Exercise directions: The answer should reproduce every entry exactly and contain no images.

── Extracted information

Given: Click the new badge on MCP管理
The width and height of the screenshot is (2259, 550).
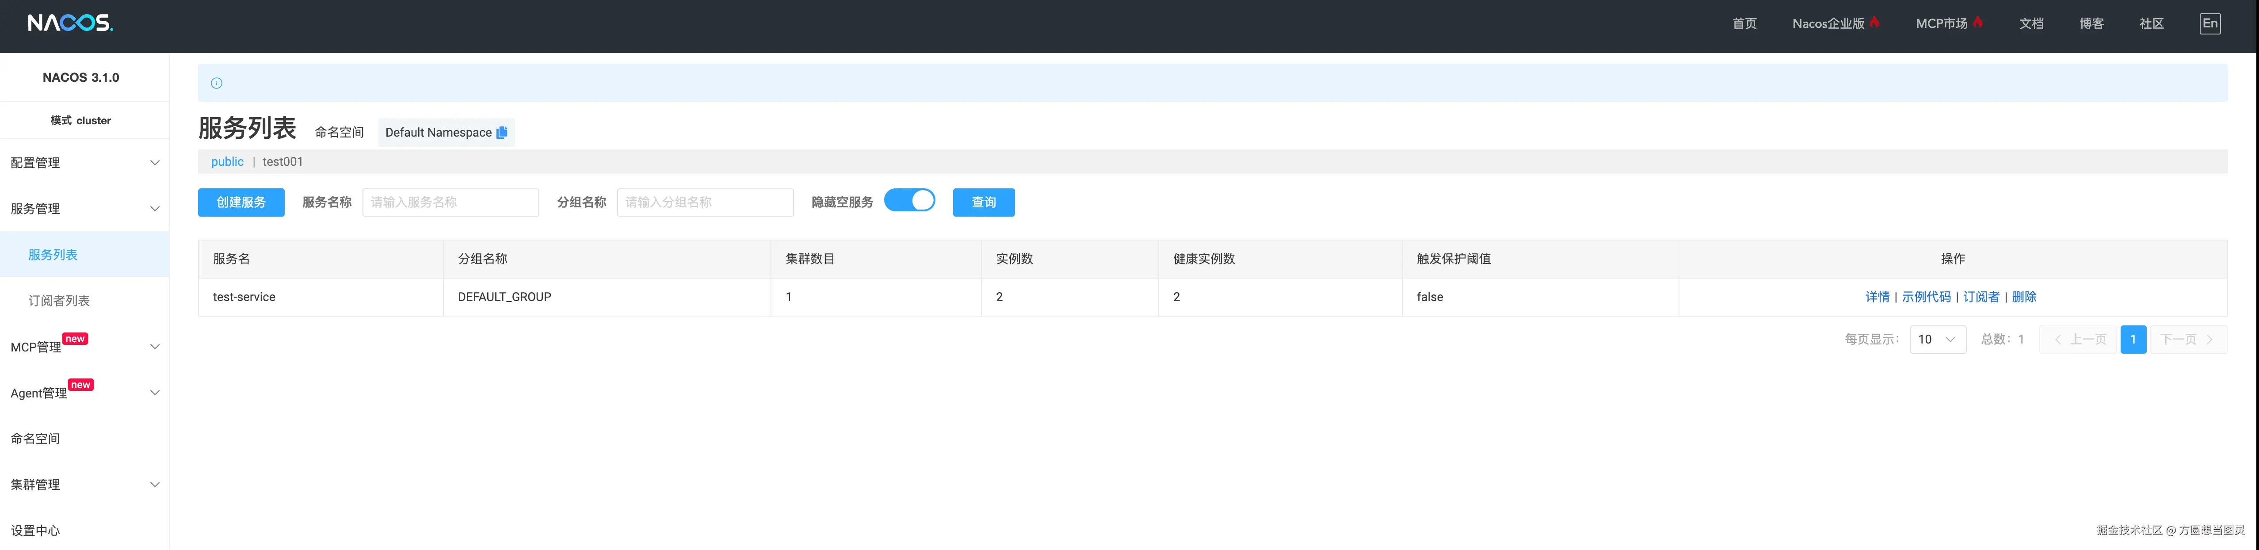Looking at the screenshot, I should click(75, 339).
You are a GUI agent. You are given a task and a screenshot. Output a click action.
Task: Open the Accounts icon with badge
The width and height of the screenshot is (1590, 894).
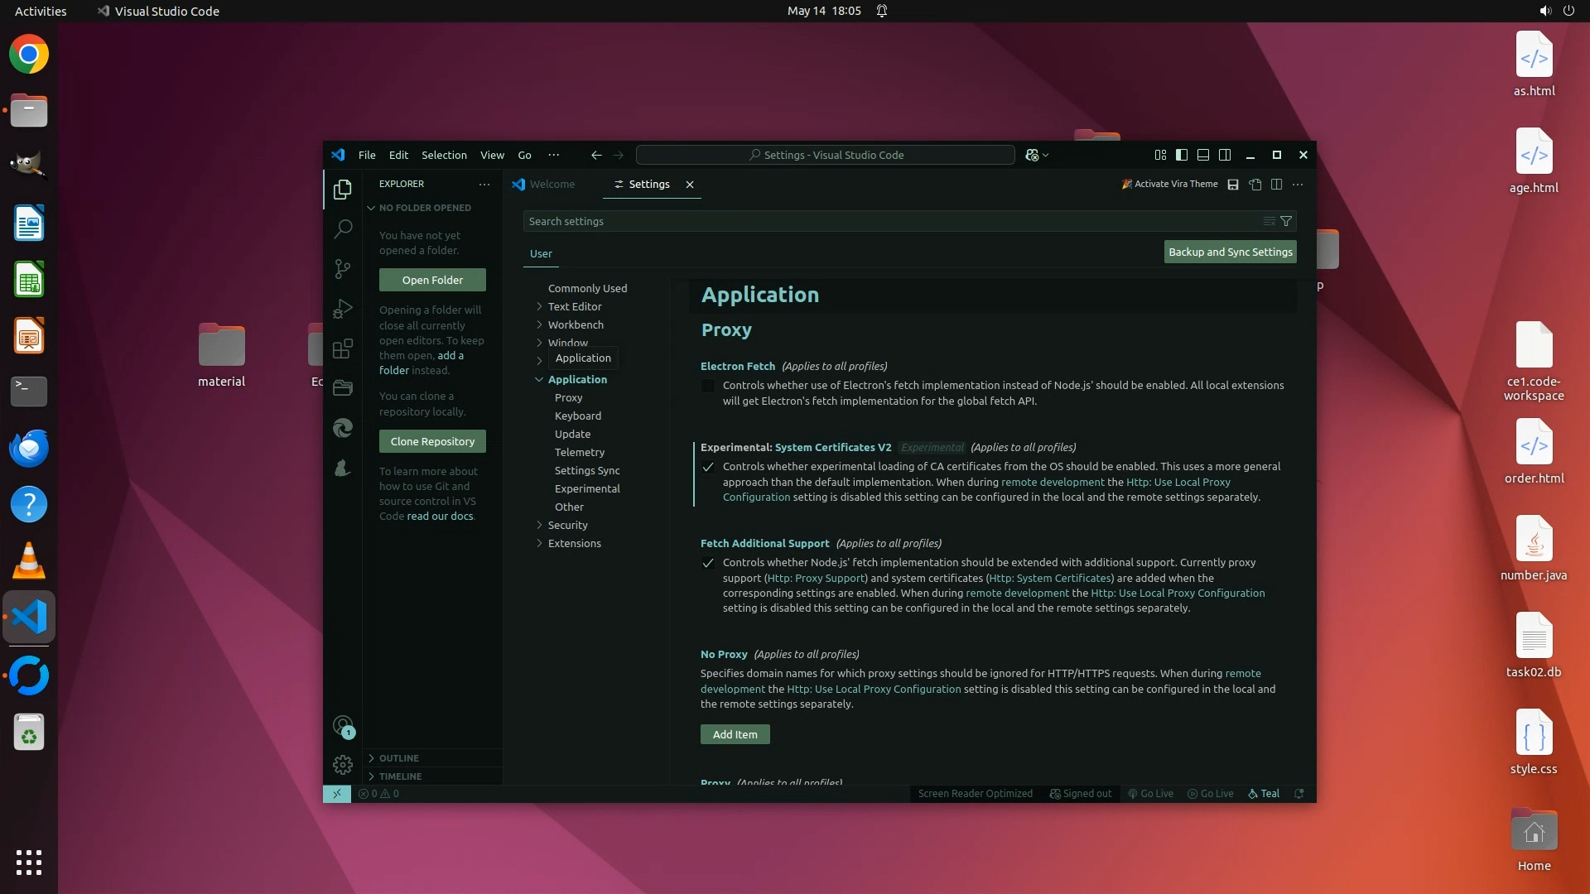pyautogui.click(x=343, y=726)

────

Answer box:
Given: Click the new badge on MCP管理
The width and height of the screenshot is (2259, 550).
Looking at the screenshot, I should click(75, 339).
You are a GUI agent. You are given a task and a screenshot. Output a click action.
Task: Open the Accounts icon with badge
The width and height of the screenshot is (1590, 894).
pyautogui.click(x=343, y=726)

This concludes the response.